§ **Stored items**
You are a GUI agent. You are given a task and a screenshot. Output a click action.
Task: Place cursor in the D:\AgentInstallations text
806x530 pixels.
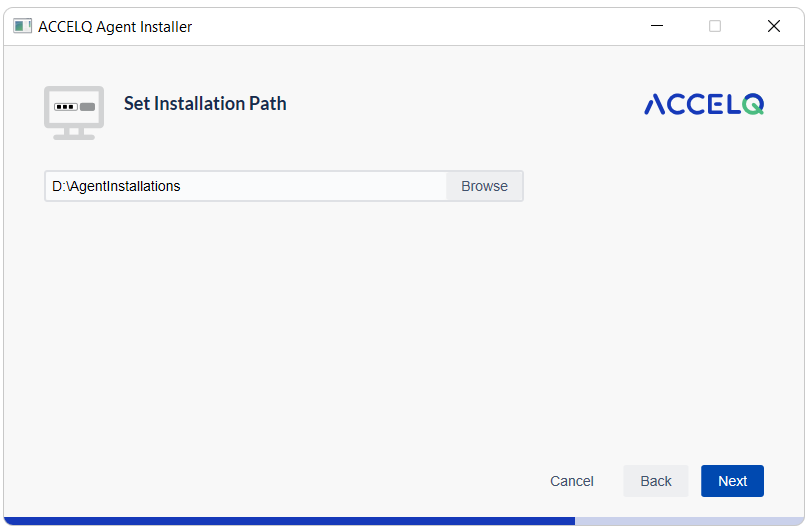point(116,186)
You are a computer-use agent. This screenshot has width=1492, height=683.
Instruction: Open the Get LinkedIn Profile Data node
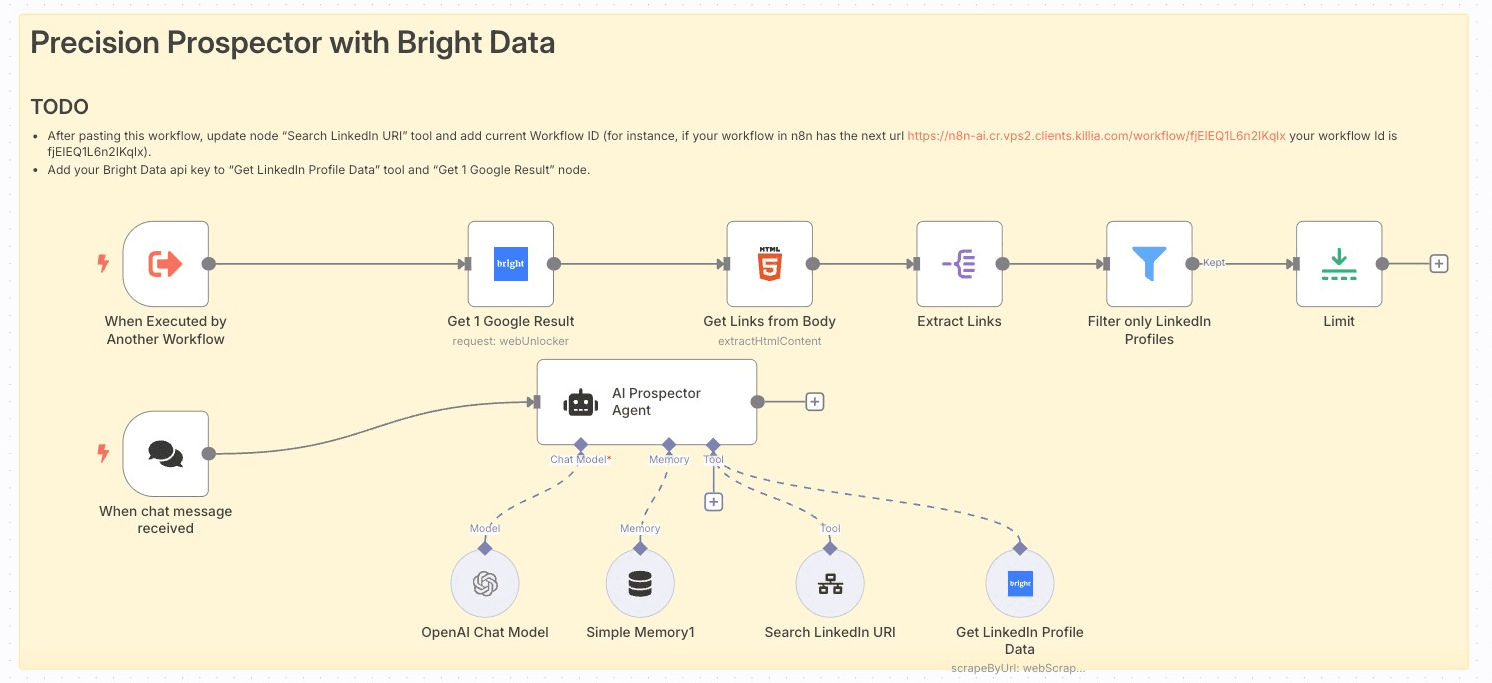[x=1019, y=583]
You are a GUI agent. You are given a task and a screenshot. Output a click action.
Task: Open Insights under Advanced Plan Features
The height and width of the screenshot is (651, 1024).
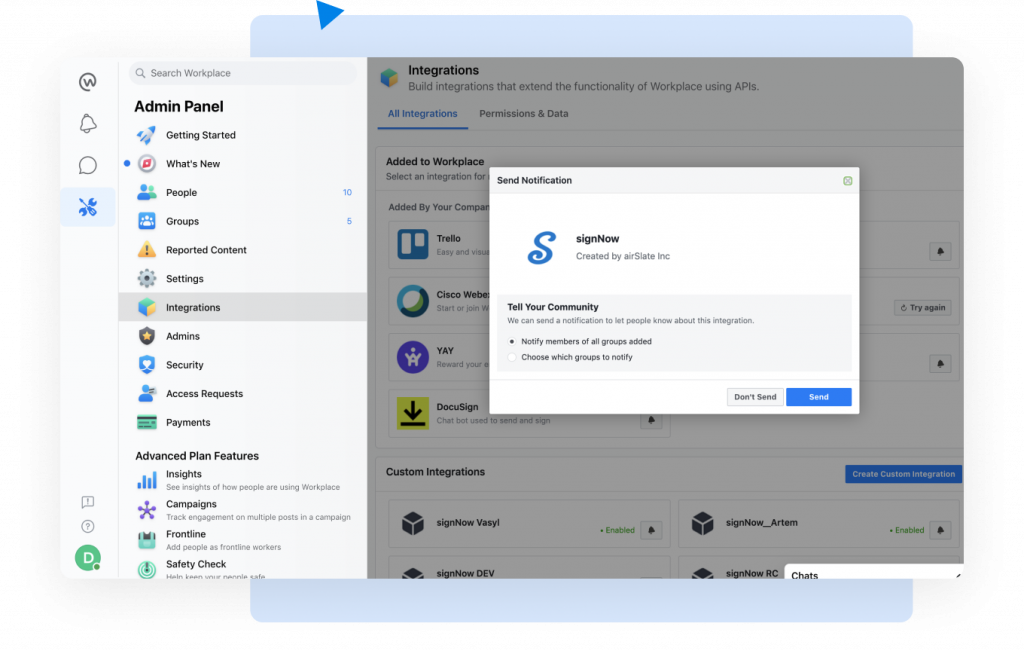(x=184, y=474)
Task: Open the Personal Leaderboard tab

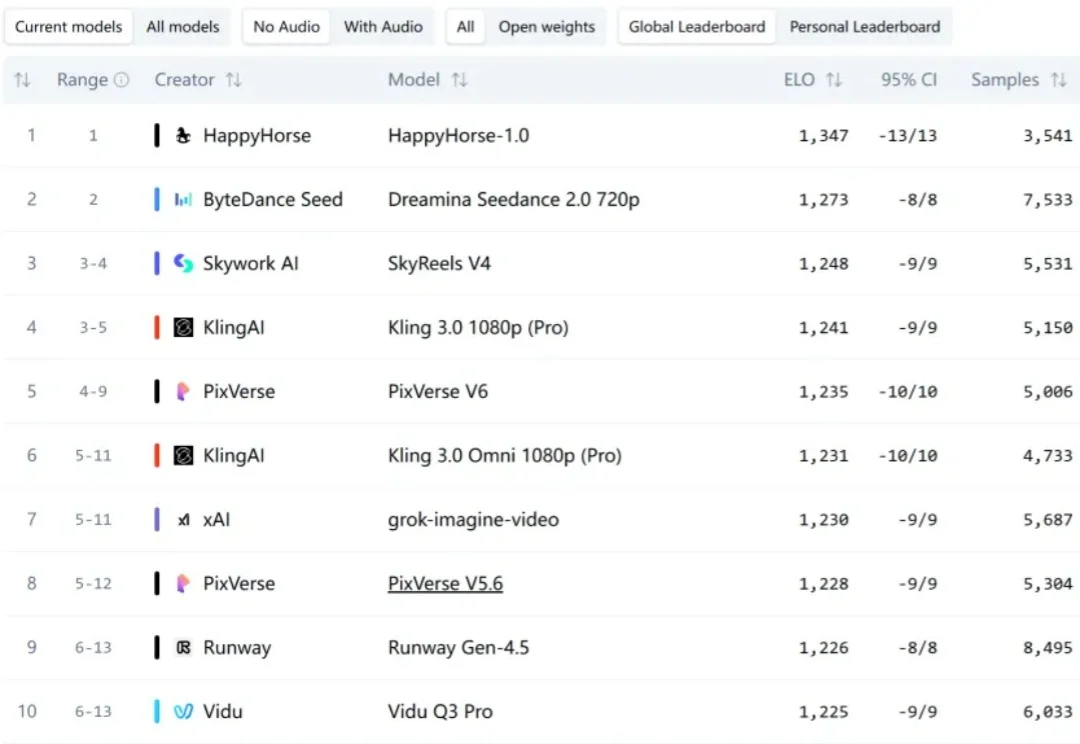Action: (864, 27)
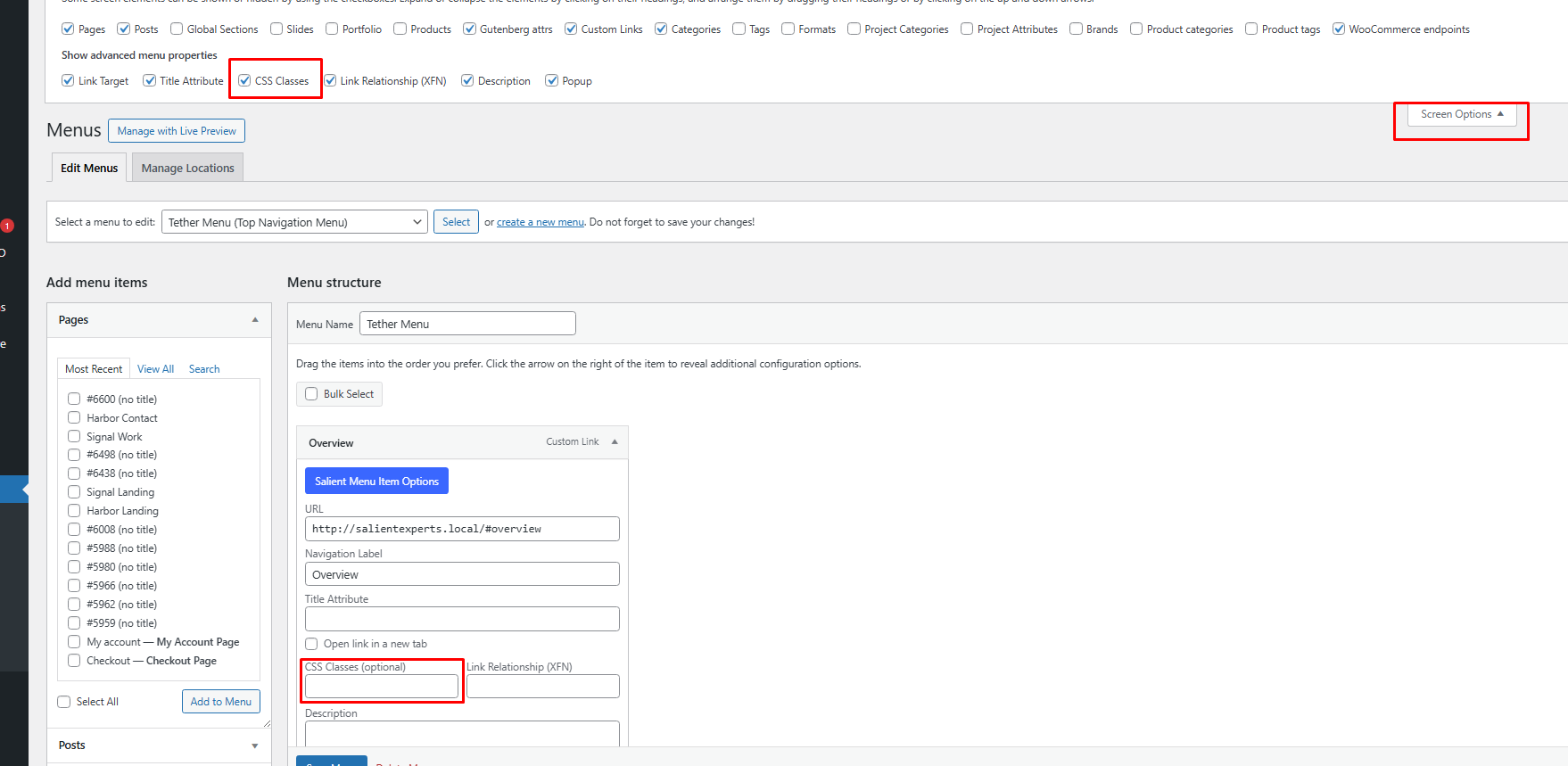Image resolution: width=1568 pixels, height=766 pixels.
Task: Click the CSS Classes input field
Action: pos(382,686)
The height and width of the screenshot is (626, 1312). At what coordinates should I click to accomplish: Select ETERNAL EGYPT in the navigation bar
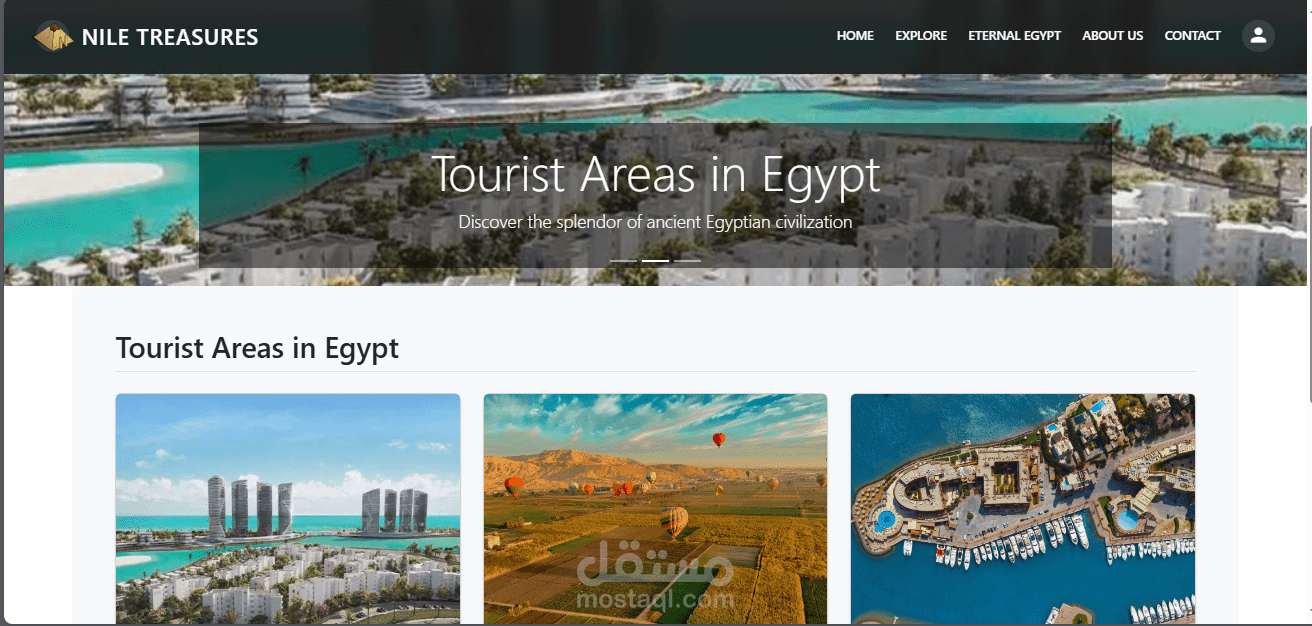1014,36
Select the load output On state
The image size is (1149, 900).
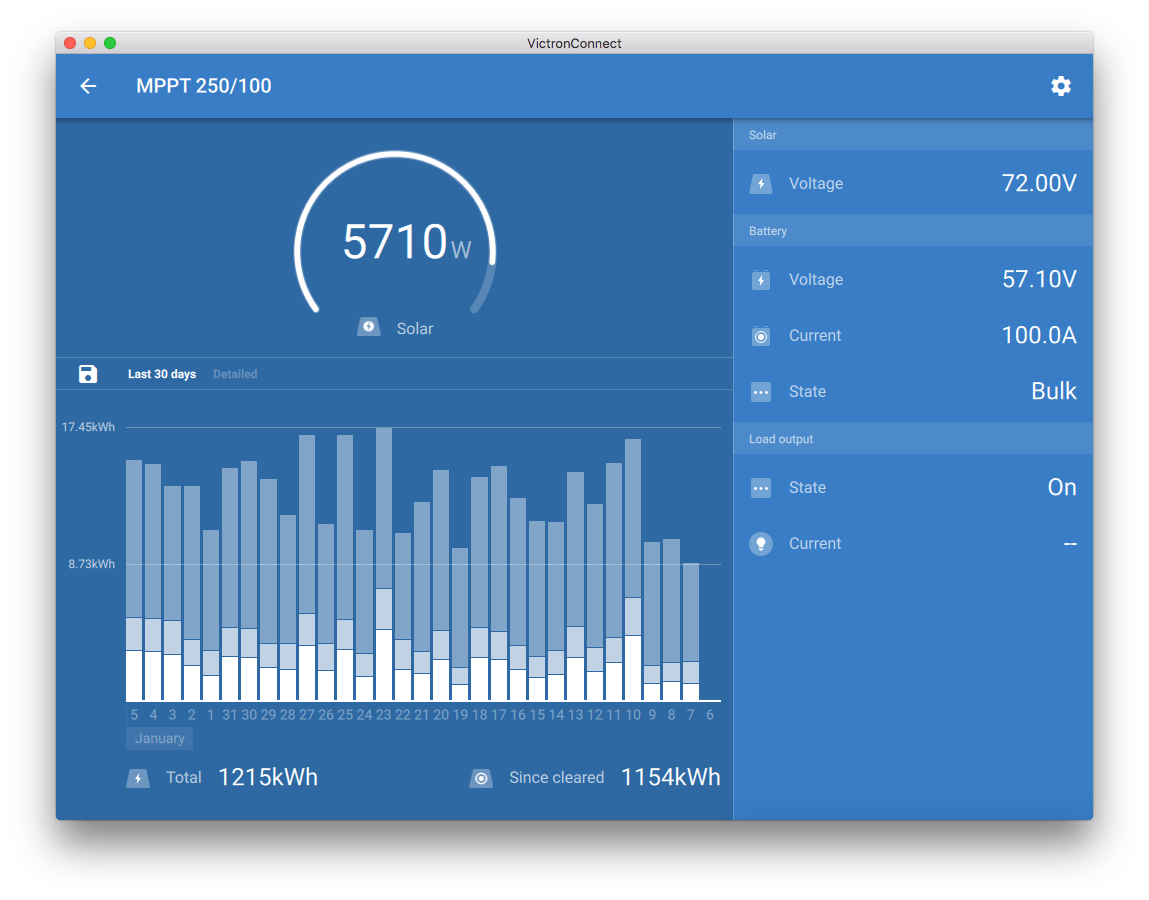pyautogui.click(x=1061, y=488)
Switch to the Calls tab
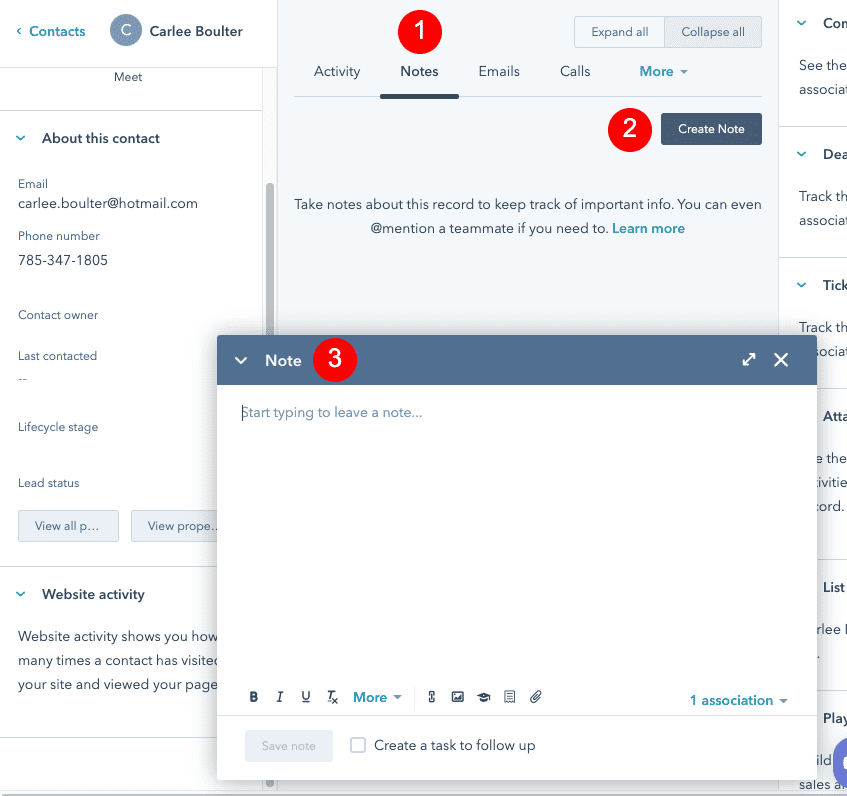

§ **PROBLEM DETAILS**
Now transcribe all the entries above exactly, so that no picture is carried over.

§ **EXERCISE OUTPUT**
You are a GUI agent. You are given a task and a screenshot. Output a click action.
Task: Place cursor in the D:\AgentInstallations text
806x530 pixels.
point(116,186)
You are a computer-use agent. This screenshot has width=1492, height=683.
Instruction: Open the Get LinkedIn Profile Data node
[x=1019, y=583]
You are a GUI agent. You are given a task and a screenshot. Output a click action.
Task: Open Insights under Advanced Plan Features
The height and width of the screenshot is (651, 1024).
(x=184, y=474)
Task: Open the Personal Leaderboard tab

Action: (864, 27)
Image resolution: width=1568 pixels, height=766 pixels.
Task: Click the CSS Classes input field
Action: pos(382,686)
The height and width of the screenshot is (626, 1312). At what coordinates should I click to accomplish: Select ETERNAL EGYPT in the navigation bar
1014,36
Select the load output On state
The image size is (1149, 900).
pyautogui.click(x=1061, y=488)
Switch to the Calls tab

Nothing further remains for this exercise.